Backstory and Context
General Winfield Scott was born into a family of modest means and became fatherless at a young age, but rose to become one of the leading American military figures of the 19th century. After he fought on the Niagara frontier during the War of 1812, Scott urged for the Army to focus on enforcing standards of professionalism. In 1821, Scott assembled the "General Regulations for the Army," which became the first systematic set of military bylaws. These bylaws set standards for what now is every expected aspect of a soldier's life. Named commanding general of the U.S. Army in 1841, Scott then ran for president for the Whig Party. Although unsuccessful as a nominee in 1852, Scott continued to serve as the presiding general of the army.
Winfield Scott became known as a master tactician and during his fifty-three years of service, and is best known for his use of combined arms and use of the navy to maneuver his army or prevent his opponents from moving men or materiel.

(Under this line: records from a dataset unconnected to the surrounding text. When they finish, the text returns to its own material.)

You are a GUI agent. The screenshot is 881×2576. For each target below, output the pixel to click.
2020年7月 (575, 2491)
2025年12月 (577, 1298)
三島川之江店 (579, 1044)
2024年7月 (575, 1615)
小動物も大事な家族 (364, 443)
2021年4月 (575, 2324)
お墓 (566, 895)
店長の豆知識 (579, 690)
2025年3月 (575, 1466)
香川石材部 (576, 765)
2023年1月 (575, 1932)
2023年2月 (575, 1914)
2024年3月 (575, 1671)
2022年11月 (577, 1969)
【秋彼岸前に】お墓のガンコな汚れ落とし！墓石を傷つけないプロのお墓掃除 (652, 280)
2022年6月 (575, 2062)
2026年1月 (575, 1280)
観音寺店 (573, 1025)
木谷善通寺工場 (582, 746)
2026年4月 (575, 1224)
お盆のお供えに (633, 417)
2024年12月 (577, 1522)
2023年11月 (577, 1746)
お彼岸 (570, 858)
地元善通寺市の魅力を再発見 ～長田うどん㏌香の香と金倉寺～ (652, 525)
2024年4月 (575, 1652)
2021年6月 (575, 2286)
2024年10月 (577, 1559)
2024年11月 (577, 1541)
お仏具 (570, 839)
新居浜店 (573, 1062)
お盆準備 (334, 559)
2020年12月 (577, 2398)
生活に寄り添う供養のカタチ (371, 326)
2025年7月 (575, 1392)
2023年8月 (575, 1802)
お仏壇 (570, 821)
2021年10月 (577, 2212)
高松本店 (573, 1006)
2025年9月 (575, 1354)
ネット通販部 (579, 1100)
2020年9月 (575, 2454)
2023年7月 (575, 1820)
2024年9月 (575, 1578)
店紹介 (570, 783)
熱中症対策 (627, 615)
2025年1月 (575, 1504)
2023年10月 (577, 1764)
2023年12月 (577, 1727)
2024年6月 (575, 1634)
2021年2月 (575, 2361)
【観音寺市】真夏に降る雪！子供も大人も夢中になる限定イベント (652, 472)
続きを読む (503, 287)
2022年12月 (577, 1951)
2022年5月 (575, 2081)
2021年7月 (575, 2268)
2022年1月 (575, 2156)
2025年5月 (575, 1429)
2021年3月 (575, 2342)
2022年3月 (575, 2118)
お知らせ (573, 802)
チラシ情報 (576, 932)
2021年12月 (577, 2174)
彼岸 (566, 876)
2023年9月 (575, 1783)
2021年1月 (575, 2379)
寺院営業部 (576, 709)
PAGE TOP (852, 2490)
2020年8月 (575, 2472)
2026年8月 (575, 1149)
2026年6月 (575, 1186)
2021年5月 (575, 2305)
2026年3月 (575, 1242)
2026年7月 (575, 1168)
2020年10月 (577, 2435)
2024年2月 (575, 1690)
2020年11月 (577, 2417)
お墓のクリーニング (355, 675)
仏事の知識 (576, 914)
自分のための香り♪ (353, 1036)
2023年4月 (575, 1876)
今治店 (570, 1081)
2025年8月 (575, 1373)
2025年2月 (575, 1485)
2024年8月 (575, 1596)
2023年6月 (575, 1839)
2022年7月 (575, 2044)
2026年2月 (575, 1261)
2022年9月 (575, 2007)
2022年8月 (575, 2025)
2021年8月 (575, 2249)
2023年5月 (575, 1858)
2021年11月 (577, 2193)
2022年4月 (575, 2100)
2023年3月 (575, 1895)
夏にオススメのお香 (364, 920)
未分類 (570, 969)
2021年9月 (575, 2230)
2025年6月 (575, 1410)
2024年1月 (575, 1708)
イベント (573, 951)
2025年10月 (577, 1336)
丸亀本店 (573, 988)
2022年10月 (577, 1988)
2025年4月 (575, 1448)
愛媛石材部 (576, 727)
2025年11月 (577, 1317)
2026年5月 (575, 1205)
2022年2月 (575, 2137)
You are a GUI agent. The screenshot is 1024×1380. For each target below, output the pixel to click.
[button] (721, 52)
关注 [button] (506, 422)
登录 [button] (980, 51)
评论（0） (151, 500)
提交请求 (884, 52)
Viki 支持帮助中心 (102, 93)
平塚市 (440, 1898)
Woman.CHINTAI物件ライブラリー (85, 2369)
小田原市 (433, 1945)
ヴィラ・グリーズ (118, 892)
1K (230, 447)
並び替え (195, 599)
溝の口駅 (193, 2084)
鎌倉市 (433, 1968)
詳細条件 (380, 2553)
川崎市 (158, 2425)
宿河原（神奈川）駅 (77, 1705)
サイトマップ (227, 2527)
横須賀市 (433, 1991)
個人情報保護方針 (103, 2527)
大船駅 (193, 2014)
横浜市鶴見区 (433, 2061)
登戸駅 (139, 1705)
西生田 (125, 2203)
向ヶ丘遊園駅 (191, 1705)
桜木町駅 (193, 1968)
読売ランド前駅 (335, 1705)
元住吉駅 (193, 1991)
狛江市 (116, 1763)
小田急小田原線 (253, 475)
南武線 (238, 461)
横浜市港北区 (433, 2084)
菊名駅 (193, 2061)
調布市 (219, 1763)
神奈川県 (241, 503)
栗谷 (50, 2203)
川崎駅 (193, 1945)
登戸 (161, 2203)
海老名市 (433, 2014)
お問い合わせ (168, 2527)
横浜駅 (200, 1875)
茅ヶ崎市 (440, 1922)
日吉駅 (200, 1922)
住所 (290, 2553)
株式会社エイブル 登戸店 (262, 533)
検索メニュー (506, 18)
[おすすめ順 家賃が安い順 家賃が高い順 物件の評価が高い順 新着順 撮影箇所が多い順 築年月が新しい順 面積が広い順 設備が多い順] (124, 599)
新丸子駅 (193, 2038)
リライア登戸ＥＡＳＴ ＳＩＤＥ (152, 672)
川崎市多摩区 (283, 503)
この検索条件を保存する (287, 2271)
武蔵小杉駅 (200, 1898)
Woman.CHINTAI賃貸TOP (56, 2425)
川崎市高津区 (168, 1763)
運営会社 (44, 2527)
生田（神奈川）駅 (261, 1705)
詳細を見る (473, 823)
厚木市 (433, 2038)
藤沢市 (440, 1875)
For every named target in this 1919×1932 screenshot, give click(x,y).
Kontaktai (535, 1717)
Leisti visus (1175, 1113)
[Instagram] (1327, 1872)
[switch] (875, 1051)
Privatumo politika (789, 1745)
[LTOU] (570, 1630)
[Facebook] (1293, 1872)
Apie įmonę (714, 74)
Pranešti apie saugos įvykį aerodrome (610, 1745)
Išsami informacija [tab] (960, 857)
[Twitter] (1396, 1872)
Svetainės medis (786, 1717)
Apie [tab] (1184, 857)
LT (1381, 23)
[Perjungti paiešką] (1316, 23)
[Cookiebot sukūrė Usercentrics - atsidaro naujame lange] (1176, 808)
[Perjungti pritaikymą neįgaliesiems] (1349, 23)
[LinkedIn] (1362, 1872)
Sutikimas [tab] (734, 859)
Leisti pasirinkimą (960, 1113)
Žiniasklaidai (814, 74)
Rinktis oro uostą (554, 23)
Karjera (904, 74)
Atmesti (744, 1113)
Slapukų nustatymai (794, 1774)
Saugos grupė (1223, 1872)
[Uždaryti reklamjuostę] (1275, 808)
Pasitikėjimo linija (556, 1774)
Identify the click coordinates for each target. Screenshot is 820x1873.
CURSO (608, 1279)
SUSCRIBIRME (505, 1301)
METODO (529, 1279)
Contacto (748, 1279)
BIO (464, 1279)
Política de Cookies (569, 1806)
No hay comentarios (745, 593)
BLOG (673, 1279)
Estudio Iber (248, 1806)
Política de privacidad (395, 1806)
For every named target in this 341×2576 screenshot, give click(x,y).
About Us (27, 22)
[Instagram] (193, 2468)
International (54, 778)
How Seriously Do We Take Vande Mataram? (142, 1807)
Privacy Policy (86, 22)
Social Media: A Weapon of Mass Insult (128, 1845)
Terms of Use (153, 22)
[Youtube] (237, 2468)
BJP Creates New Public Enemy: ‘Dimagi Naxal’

General Scott also enforced standards of professionalism of the U.S. Army. During his first few months in the War of 1812, he witnessed firsthand the troubles inherent in a large reliance on ill-trained citizen militia. In 1814 to counter what he had experienced, Winfield trained rigorously with American soldiers in Buffalo, New York. That summer he demonstrated was a well group of disciplined troops could do in the decisive victory near Chippewa Creek and the bloody stalemate along Lundy's Lane.
During the Mexican-American War, Scott used the navy and repeatedly maneuvered his opponents out of their defensive positions. His chief engineer, Captain Robert E. Lee, helped scout the route for some of these flank maneuvers, thus molding his own skills for a later war. And while Scott was not averse to using frontal assault style attacks, he preferred though to win victories by sieges or turning movements to flank his enemy and minimize casualties. While his tactics were derided by some who romanticized cavalry and bayonet charges, he won the respect of soldiers and other officers who valued the way the use of tactics and strategy could provide victory with the fewest casualties.